YOUR INSTRUCTIONS. Rewrite the lines of material between the line containing "You are a GUI" and the line containing "Select Висока lift-off distance option", inclusive, as a numbered list, skipping blank lines. Leave the pictures out.

** START OF INFORMATION GIVEN **

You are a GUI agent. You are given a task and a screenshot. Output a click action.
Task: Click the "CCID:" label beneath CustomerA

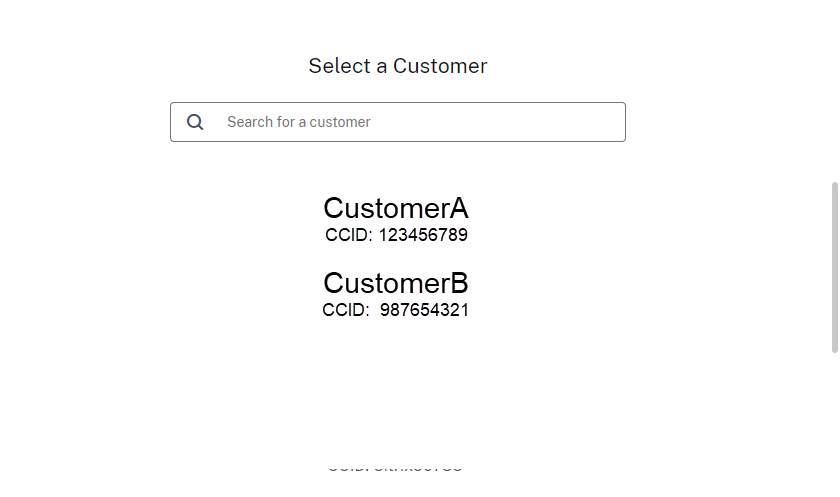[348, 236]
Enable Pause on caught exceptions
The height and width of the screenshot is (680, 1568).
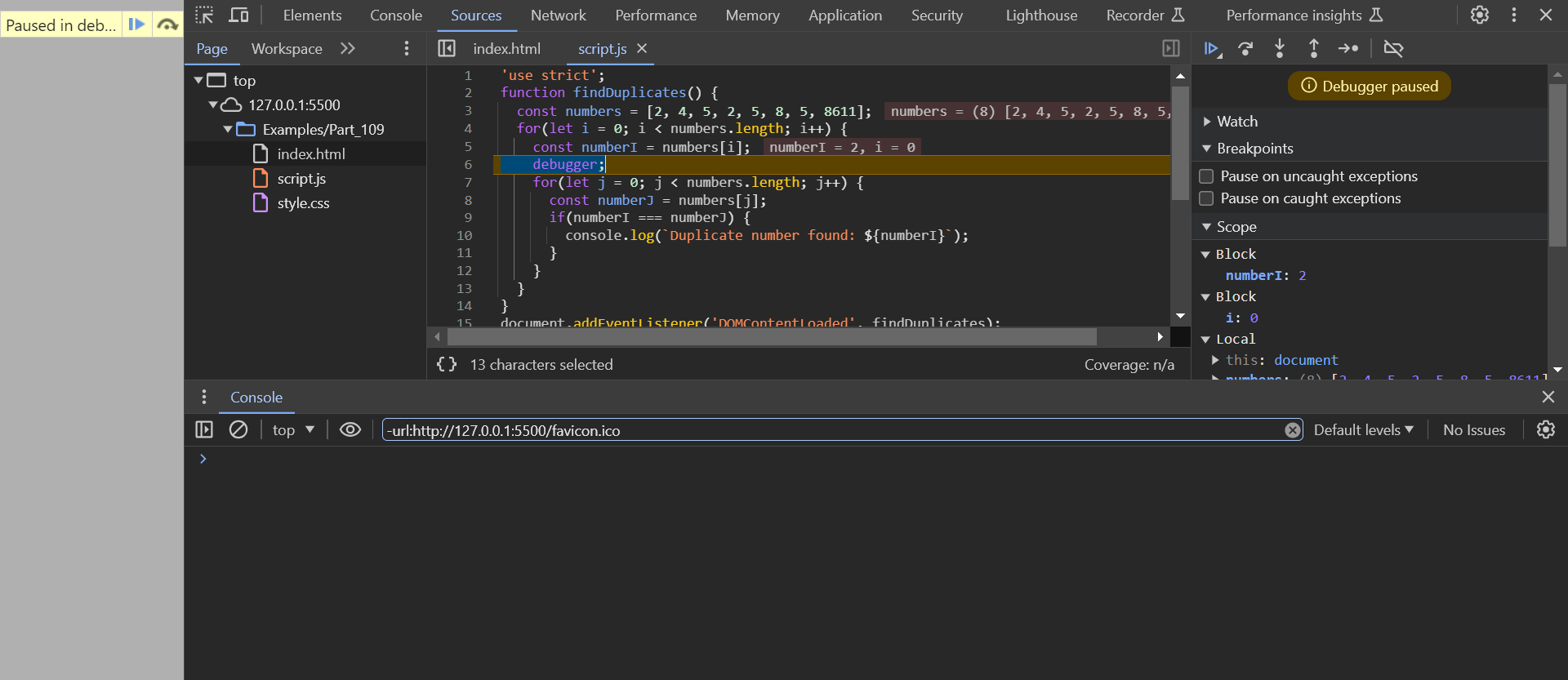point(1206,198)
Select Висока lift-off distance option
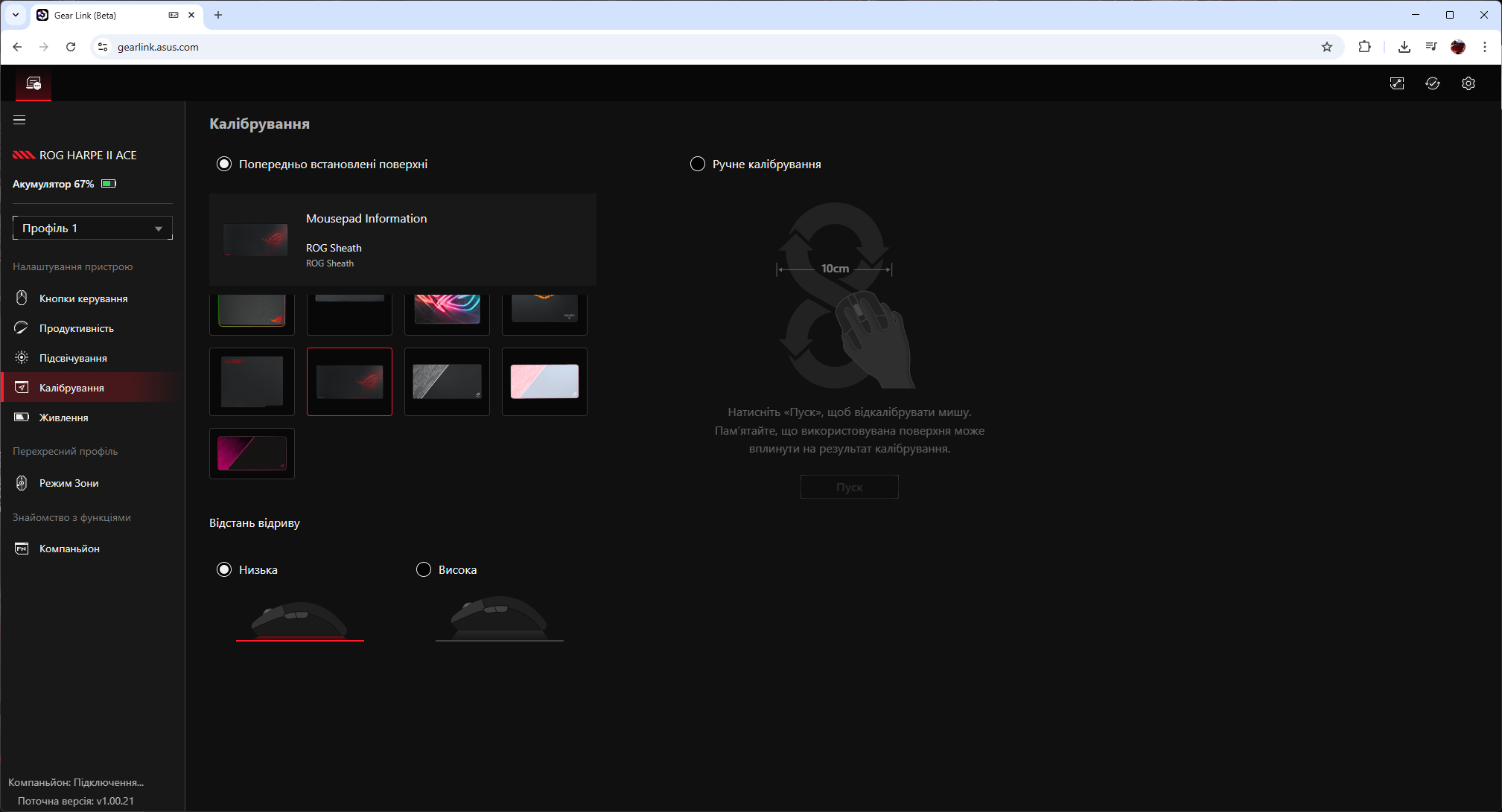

** END OF INFORMATION GIVEN **
** START OF INFORMATION GIVEN **

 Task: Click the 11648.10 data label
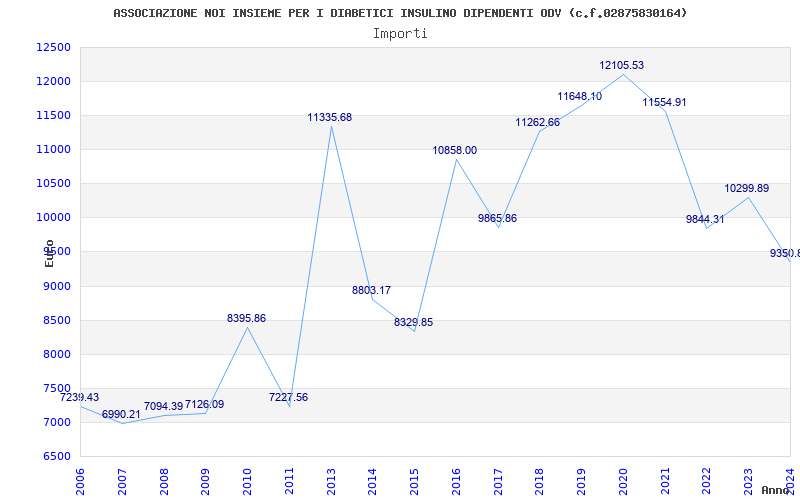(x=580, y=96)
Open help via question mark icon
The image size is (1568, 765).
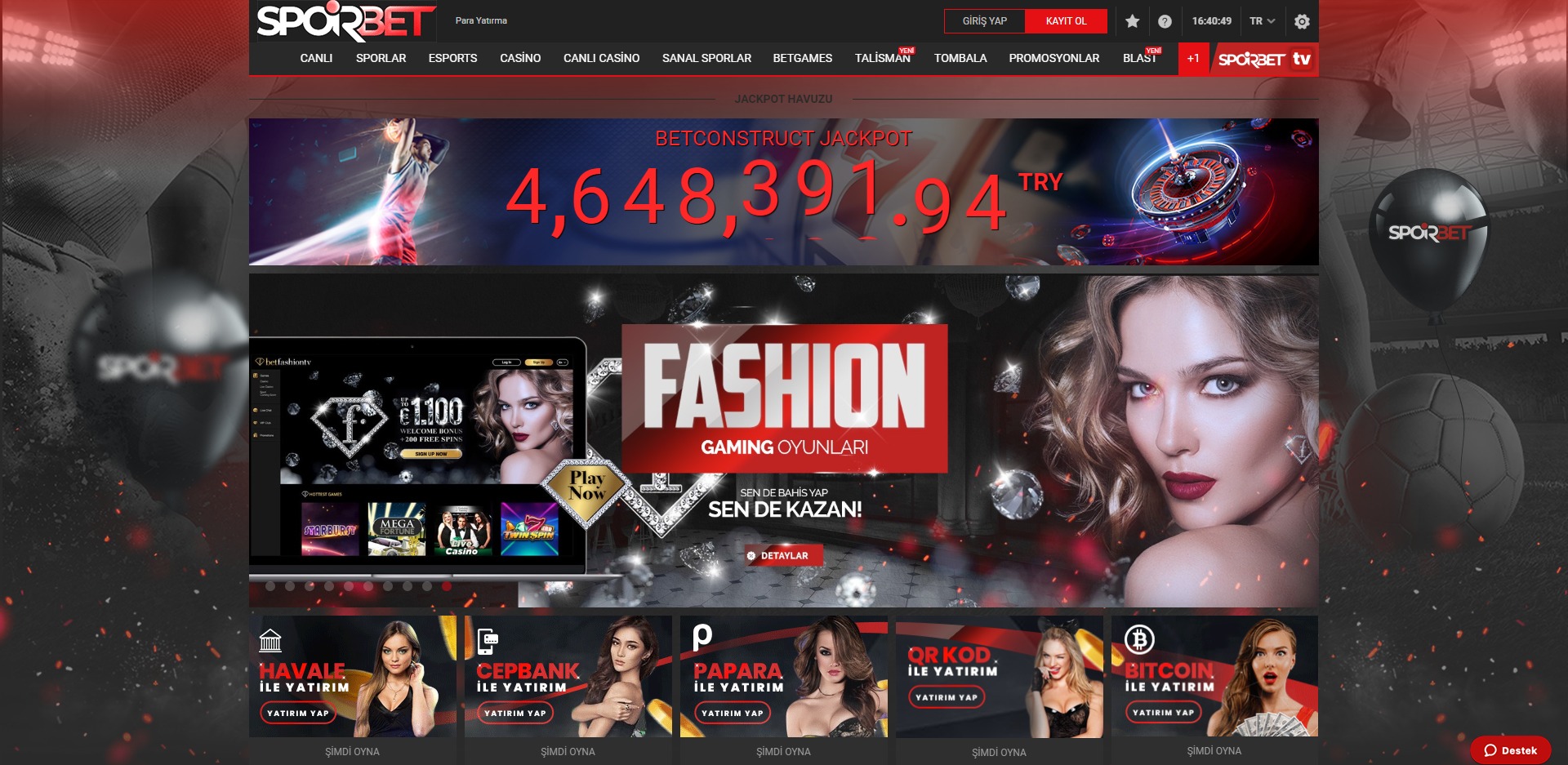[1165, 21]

** END OF INFORMATION GIVEN **

COMPLETED TASK.
1. You are a GUI agent. You are given a task and a screenshot. Output a click action.
2. Task: Click the "CCID:" label beneath CustomerA
3. [348, 236]
4. Enable Pause on caught exceptions
5. The height and width of the screenshot is (680, 1568).
6. point(1206,198)
7. Select Висока lift-off distance option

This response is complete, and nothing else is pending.